Professeur de Droit public, Frédéric Rouvillois a estimé nécessaire d’intervenir dans les colonnes de Causeur pour prendre la défense de la nouvelle constitution hongroise, selon lui victime d’une campagne de désinformation de la part des « bonnes âmes » de Washington, Bruxelles et Strasbourg « qui se déchaînent contre les sorcières de Budapest ». Bien que non juriste, mais résident de longue date en Hongrie, je souhaiterais soumettre ici quelques remarques et objections à ses propos.
Pour commencer, j’éprouve un certain étonnement à l’entendre parler de « haine » et de « chasse aux sorcières » pour prendre la défense d’un homme et d’un régime auxquels sont adressés ces mêmes reproches. J’ignore si Frédéric Rouvillois s’est rendu en Hongrie. Mais il a certainement eu écho de ce qui s’y passe depuis 18 mois. Je ne vais pas revenir sur une liste qui serait bien trop longue et que, de toute façon, nous commençons à connaître par coeur. Aussi me contenterai-je de répondre aux arguments avancés par l’auteur.

Enregistrements de texte et de pointage d'éléments

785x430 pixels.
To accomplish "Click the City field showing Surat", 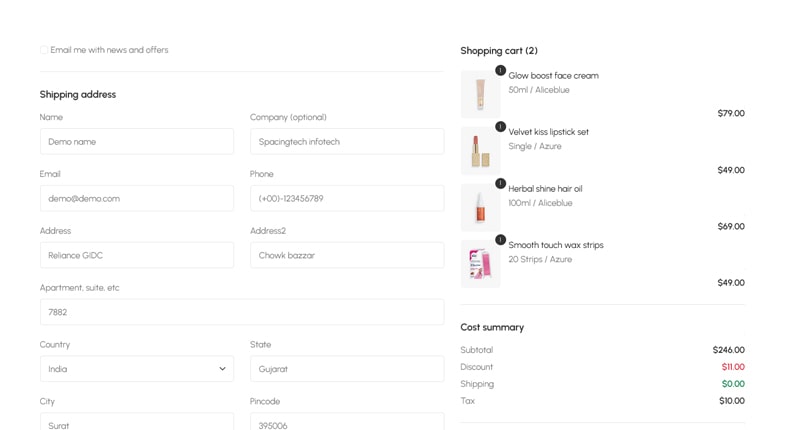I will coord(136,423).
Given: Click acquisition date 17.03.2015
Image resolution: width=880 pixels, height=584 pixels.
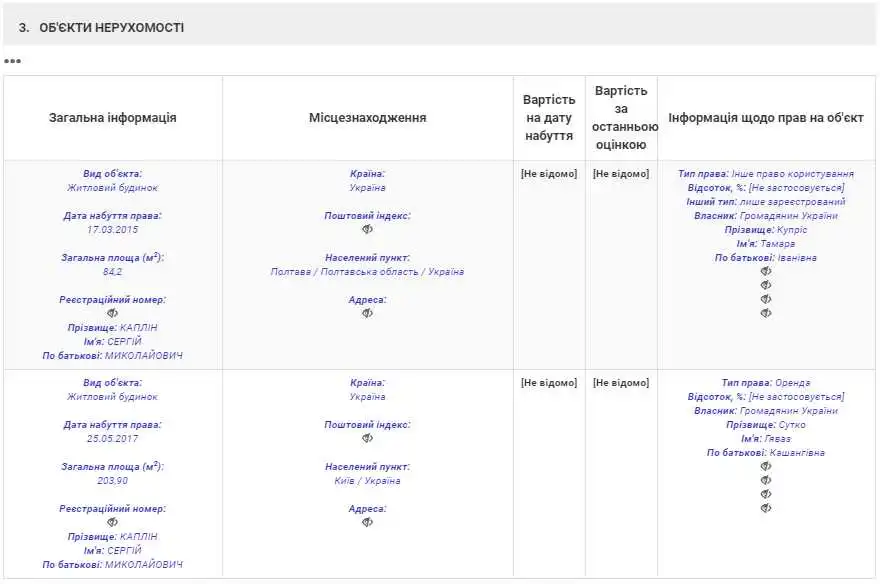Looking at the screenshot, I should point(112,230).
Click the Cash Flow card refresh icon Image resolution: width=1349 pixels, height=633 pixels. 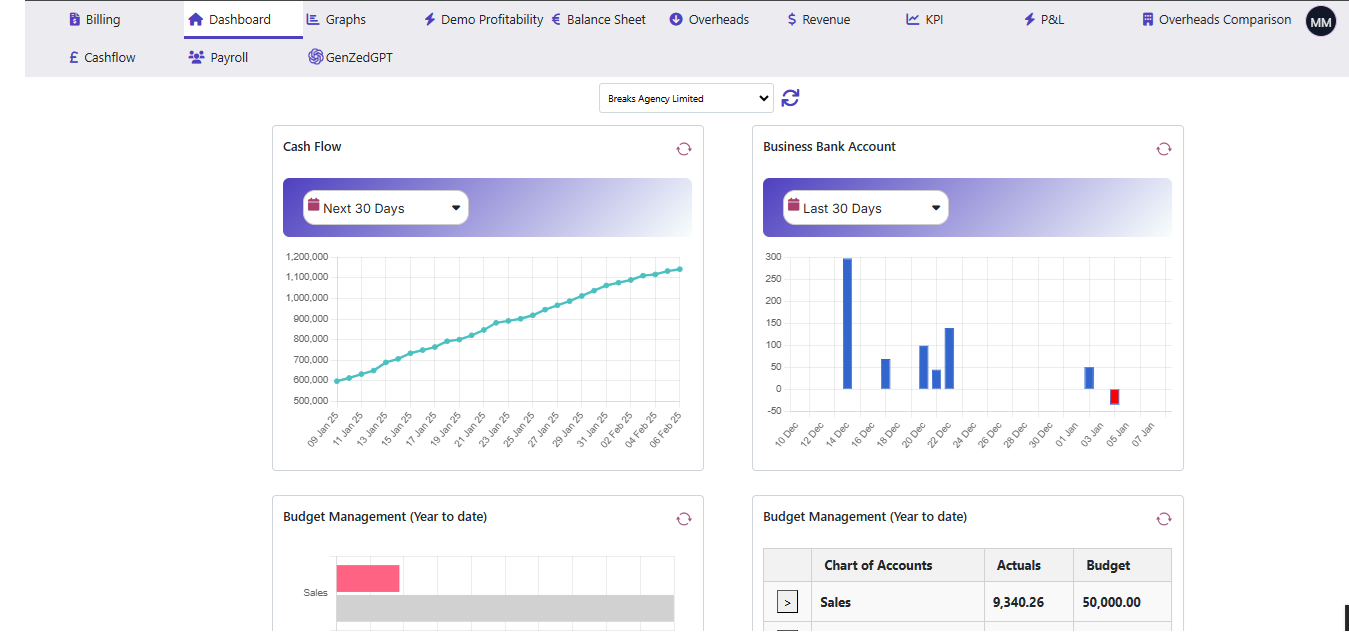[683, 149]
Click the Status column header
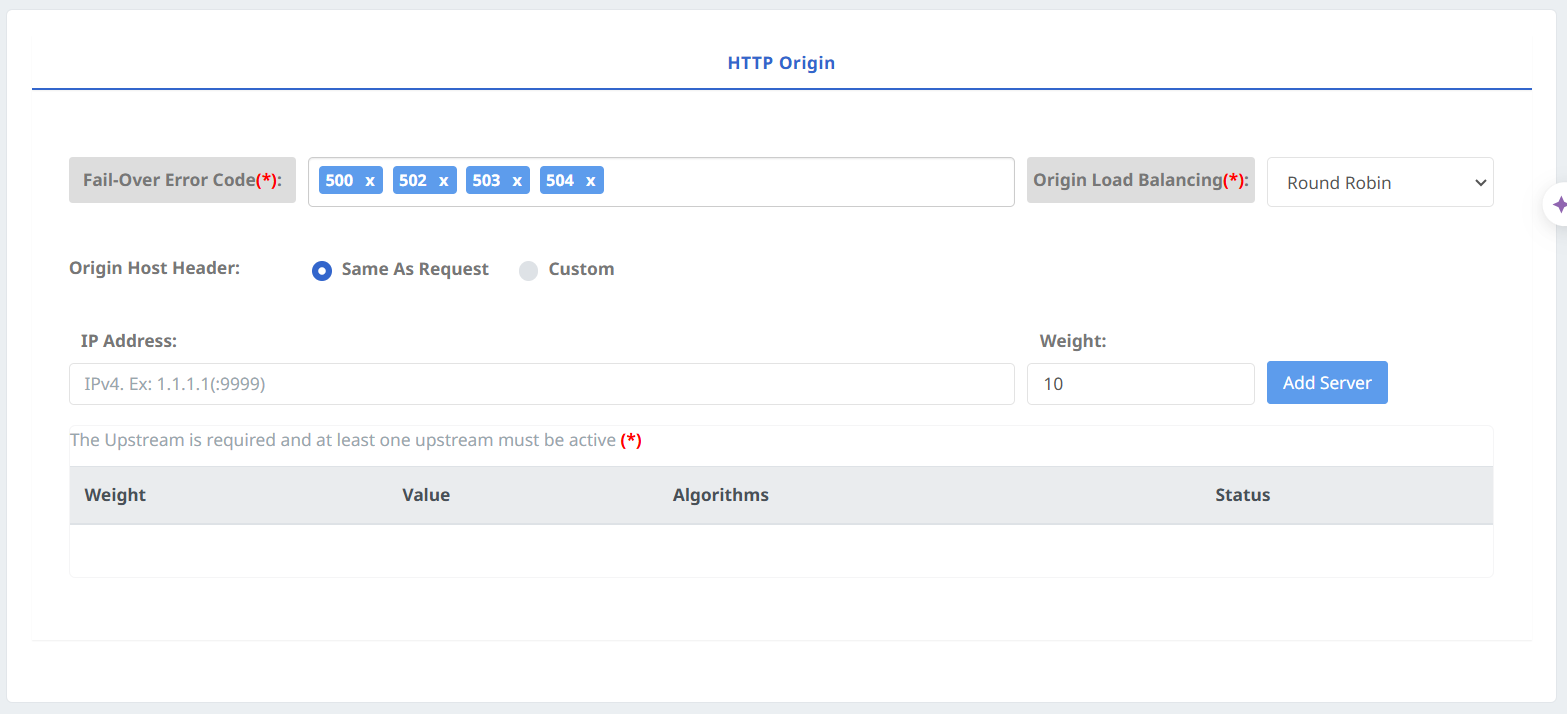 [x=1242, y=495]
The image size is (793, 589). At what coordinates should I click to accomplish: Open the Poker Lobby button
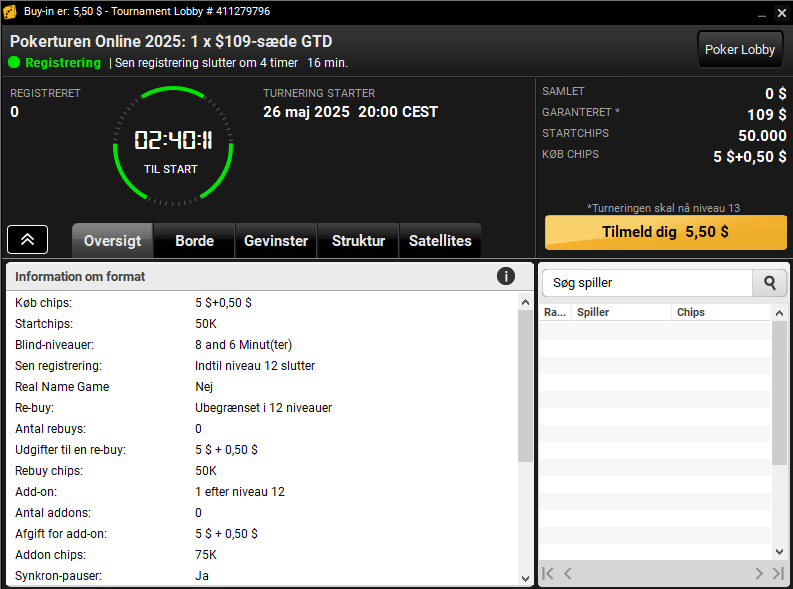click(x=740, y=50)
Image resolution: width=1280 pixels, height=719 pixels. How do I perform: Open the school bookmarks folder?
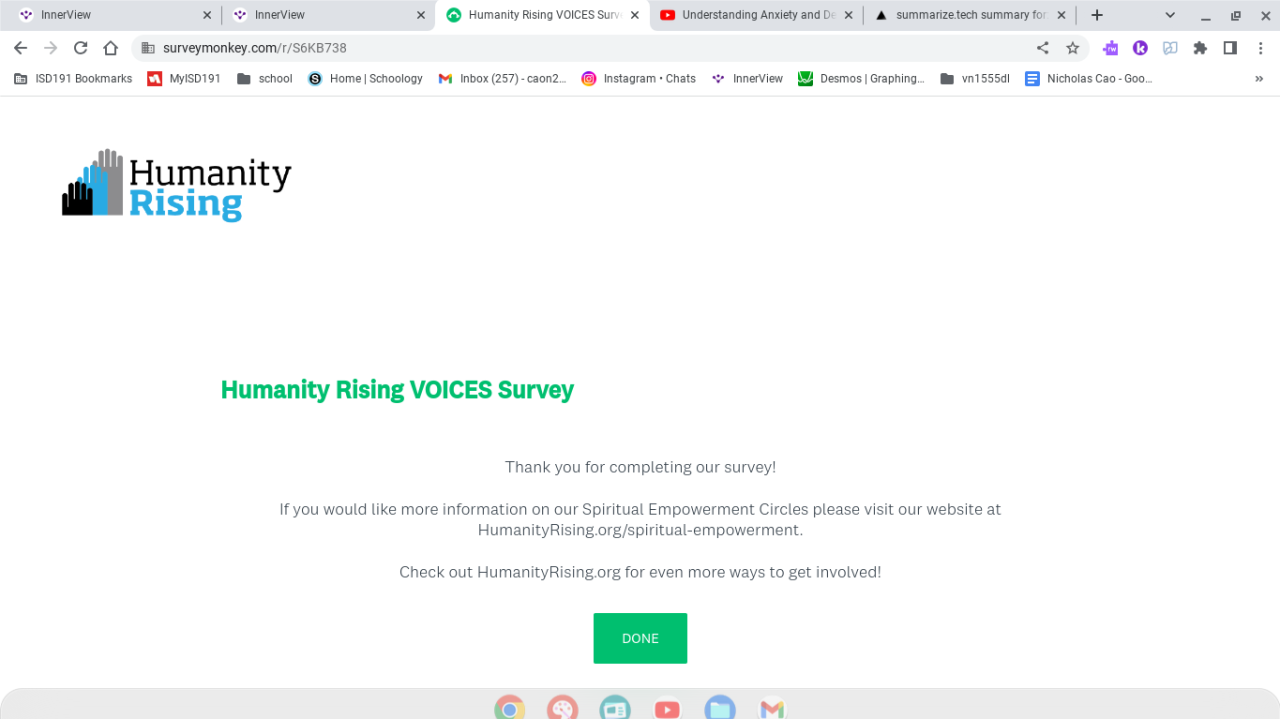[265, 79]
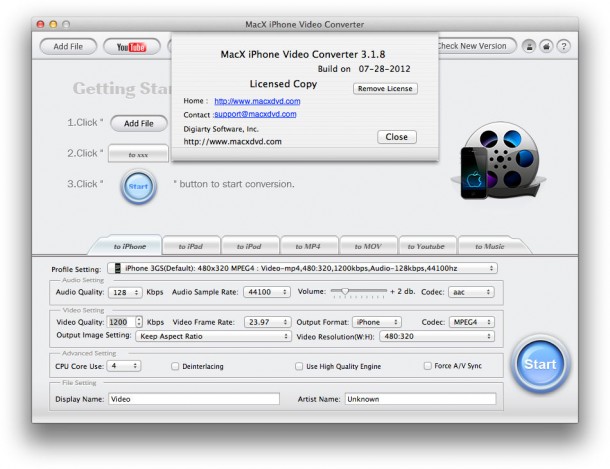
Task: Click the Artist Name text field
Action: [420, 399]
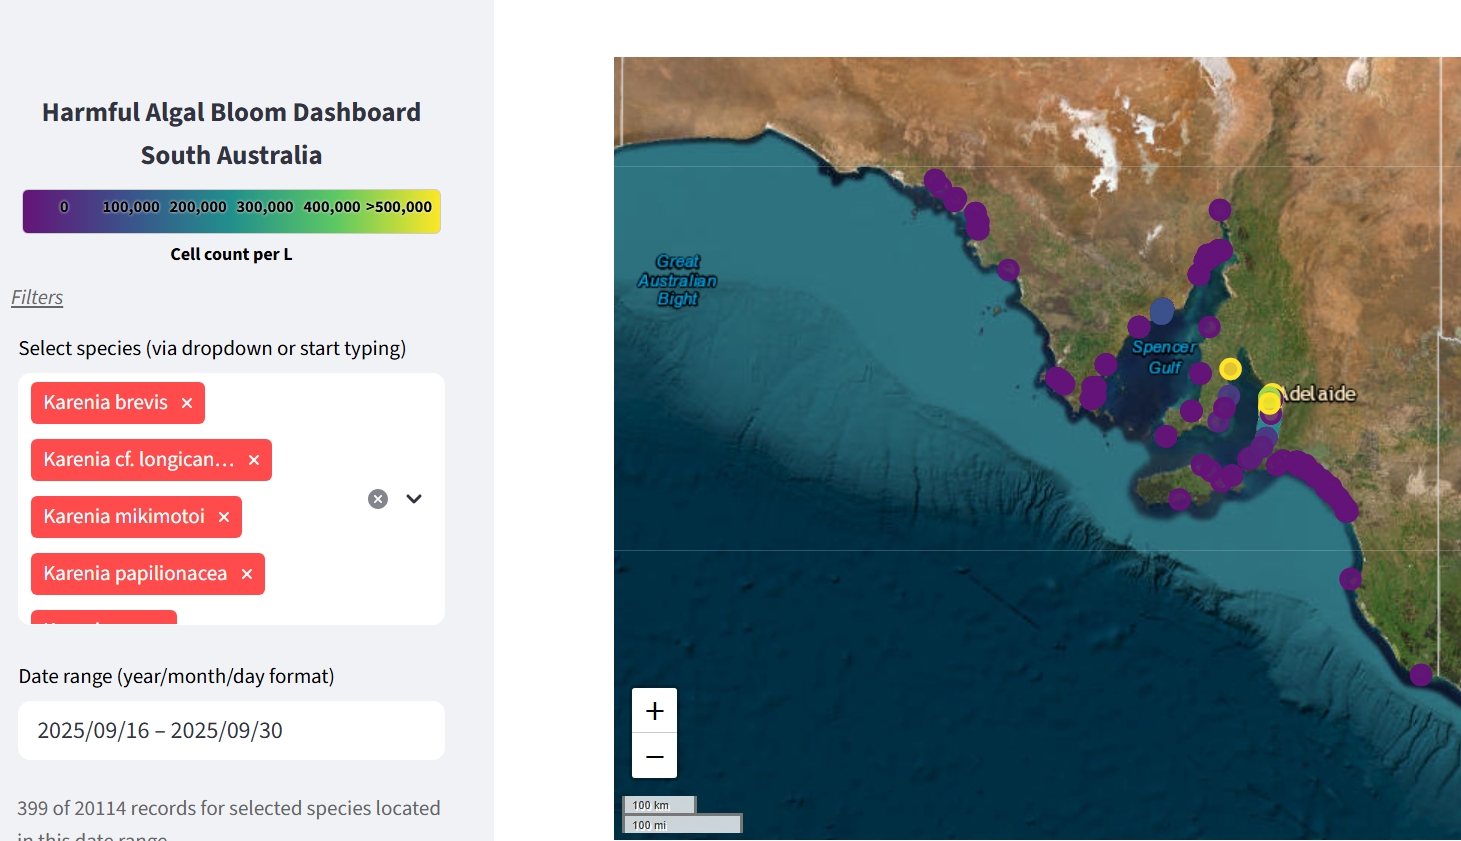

_CONSIGNE RÉDIGÉE_
Reprendre l'extrait sur la nouvelle constitution hongroise et en rédiger la suite à partir de sa dernière phrase. Ce matériel forme un ensemble distinct, sans rapport avec l'extrait.

_RÉSULTAT DE CONSIGNE_
Commençons par la question de la légitimité de la nouvelle constitution. Contrairement à ce que laisse entrendre Frédéric Rouvillois, aucun mandat n’a été donné par le peuple à Viktor Orbán pour mettre en chantier un nouveau texte. Lors de la campagne électorale de 2010, mise à part une rapide allusion à un amendement formulée entre les deux tours, il n’en avait jamais été question. Et quant au fameux questionnaire adressé aux 8 millions d’électeurs, y manquait la principale question, à savoir : « Souhaitez vous ou non une nouvelle constitution ? » Pire encore, sur ces 8 millions d’électeurs intérrogés, seuls 11% ont pris la peine de répondre. On peut, certes, y voir, comme Frédéric Rouvillois, un franc succès. Pour ma part quand 89% des citoyens ne répondent pas, j’y vois plutôt un échec. Et puisqu’il prétendait agir au nom du peuple, pourquoi Viktor Orbán a-t-il donc refusé de soumettre le texte à un référendum qui lui aurait évité bien des critiques ultérieures?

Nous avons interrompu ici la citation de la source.